While I don't disagree, if people at the time had assumed that everyone on the network could be trusted (forever), why design the IPv4 address space to make room for 4 billion devices? Why support so many ports and concurrent connections? The two assumptions don't quite match up.

unionpivo|4 years ago

> 4 billion devices? Why support so many ports and concurrent connections? The two assumptions don't quite match up.

Because when TCP and it's predecessors were invented there were only a few computers in entire world. In initial ARPAnet there were only 4 hosts (In September 1973 there were 42 computers connected to 36 nodes)

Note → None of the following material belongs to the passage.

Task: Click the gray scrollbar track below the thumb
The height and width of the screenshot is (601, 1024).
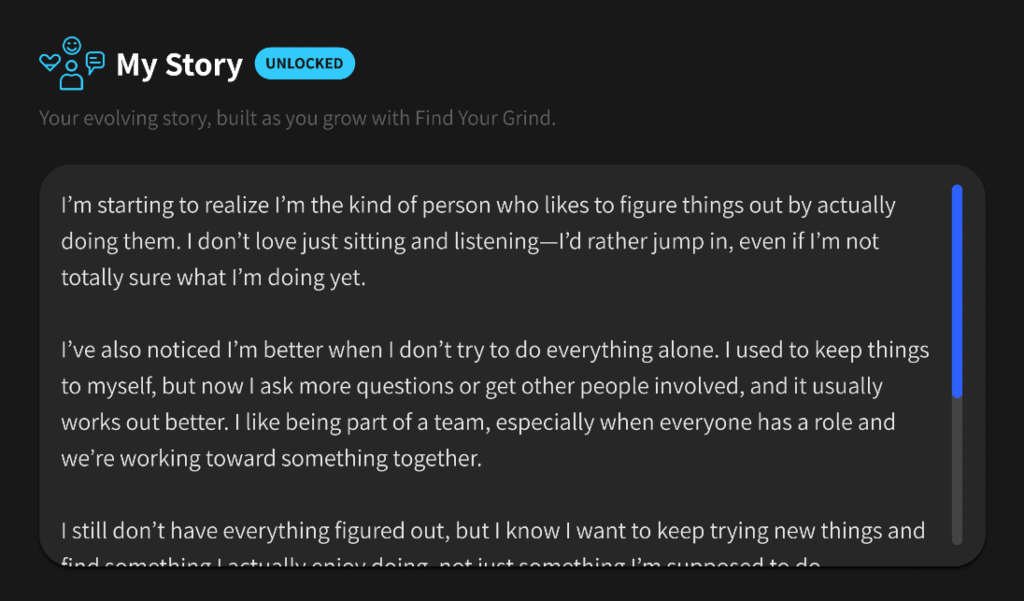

But each computer had many users. That's why there were so many ports, because the thinking was there will be big computers with many users each running their own internet connected clients and servers.

That was true even in the beginning of 1990's, when I want to high school, I had access to Unix shared between 2000+ people.

registeredcorn|4 years ago

To expand on what's being referenced here, consider the following: video game speedruns.

Throughout the 80s, 90s, and early-to-mid 2000s, there was a certain level of trust in the claims people made about PBs (Personal Bests) and WRs (World Record/Ranking). There was no practical way to record, host, or especially upload literal hours of footage (VHS footage) of a run you did. Even if you did somehow achieve all of the above, it would be a grainy, low quality video which is hard to see, maybe with a stopwatch nearby so people can verify your claim. People would be watching this through RealPlayer, if they could watch it at all!

So what do you do in such a situation where people have no practical or easy means to verify claims? You build credibility off of how active you are with other members of the community. You post and comment on forums about what strategies you're trying, what difficulties you're dealing with, and what new information you might have uncovered through trial and error. You don't prove your work, you prove your worth. Your standing is evidence of your claim.

To me, this is a great example of "personality-credit" communities that's existed online; Usenet and BBS aside. The mentality has largely faded away with improvements to bandwidth and services like Twitch and YouTube, but considering the technological challenges of what someone in say, 1993 would be dealing with in trying to prove they just set a new record can really give a glimpse into what things used to be like.